Alors la pauvreté et la marginalité deviennent banales. Imperceptiblement, juste pour pouvoir continuer à prendre sa ligne de métro tous les matins, on devient insensible. On a appris à cogner sur son coeur à coups de marteau au point de n'entendre qu'un bruit creux. Très vite, dès qu'un nouvel S.D.F. monte dans son wagon, on se surprend à soupirer "Encore !" et à murmurer "il n'a qu'à se chercher un travail, comme tout le monde !" Et on se mure dans le silence de l'indifférence. On est devenu hypocrite, comme les autres. Et on tourne les yeux, ou pire, on regarde le mendiant sans laisser transparaître la moindre sensation, comme si l'homme était transparent - inexistant. La pauvreté fait partie du paysage. On ne la voit plus. Plus encore, on ne peut plus la voir : comme si notre propre vie était en jeu lorsque la vie des pauvres gens se liquéfiaient sous nos yeux.
Je suis comme les autres : sourde et aveugle.
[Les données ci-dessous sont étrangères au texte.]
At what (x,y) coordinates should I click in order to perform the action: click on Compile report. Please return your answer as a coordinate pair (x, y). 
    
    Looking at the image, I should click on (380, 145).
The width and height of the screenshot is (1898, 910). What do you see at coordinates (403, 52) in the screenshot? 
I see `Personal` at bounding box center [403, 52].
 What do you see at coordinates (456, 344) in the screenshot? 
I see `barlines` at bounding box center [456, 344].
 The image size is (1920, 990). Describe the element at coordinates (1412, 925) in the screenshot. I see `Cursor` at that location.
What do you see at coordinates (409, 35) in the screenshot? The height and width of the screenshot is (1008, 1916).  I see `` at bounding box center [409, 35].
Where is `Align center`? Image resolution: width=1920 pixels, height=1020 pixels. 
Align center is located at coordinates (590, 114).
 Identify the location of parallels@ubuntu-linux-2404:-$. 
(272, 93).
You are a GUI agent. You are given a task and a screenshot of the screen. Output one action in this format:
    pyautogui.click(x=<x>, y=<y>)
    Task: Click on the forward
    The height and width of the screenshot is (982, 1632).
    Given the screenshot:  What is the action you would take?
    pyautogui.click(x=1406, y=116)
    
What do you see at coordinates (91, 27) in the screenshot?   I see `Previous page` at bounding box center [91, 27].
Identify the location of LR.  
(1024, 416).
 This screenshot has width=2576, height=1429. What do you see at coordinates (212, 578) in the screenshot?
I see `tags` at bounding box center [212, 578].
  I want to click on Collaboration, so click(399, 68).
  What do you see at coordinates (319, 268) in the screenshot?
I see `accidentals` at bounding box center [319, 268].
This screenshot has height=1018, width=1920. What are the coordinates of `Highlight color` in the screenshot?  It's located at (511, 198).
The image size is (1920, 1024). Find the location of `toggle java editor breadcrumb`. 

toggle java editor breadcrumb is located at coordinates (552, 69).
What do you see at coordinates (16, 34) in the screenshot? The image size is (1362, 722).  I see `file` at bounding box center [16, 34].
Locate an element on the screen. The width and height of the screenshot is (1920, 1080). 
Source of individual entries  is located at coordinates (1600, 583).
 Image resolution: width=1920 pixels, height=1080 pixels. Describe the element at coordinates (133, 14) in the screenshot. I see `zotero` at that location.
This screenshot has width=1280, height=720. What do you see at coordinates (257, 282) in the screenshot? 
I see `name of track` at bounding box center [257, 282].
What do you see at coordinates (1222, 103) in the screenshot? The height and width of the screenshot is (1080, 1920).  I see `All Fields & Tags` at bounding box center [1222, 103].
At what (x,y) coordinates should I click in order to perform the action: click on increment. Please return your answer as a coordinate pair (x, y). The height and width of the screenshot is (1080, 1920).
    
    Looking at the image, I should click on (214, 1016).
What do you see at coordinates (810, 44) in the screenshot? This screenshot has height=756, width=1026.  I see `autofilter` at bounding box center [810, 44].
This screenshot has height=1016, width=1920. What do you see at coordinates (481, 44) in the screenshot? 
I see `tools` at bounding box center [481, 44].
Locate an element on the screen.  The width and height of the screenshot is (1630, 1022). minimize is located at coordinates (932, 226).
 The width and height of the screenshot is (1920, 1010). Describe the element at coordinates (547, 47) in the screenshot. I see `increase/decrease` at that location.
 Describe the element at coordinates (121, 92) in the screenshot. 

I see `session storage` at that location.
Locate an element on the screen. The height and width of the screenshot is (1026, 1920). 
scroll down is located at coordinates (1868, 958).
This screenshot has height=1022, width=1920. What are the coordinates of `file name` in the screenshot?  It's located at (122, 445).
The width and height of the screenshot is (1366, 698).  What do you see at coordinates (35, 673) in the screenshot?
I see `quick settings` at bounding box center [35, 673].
Sauf peut-être, à Place d'Italie. A Place d'It', je prends la correspondance. Il faut traverser le long couloir qui va d'une ligne à l'autre. Je cours comme tout le monde. Mais je sais que très précisément à l'intersection des couloirs menant aux lignes 7 et 5, je vais retrouver l'ouïe. Il y a des matins même où je guette ce moment où je l'entendrai. Où j'entendrai ce type qui tous les matins chante dans le métro. Il a son poste de radio avec ses cassettes de karaoké, son petit pupitre de musicien avec les paroles des chansons et un sac de voyage dans lequel il doit ranger ses partitions et son radio-cassette. Il chante toujours des airs hyper ringards - Gérard Lenormand, Adamo... Mais il a la voix si chaude, si grave, malgré les quelques fausses notes, qu'on l'entend dans tout le couloir. C'est comme si, soudain, Paris retrouvait des couleurs.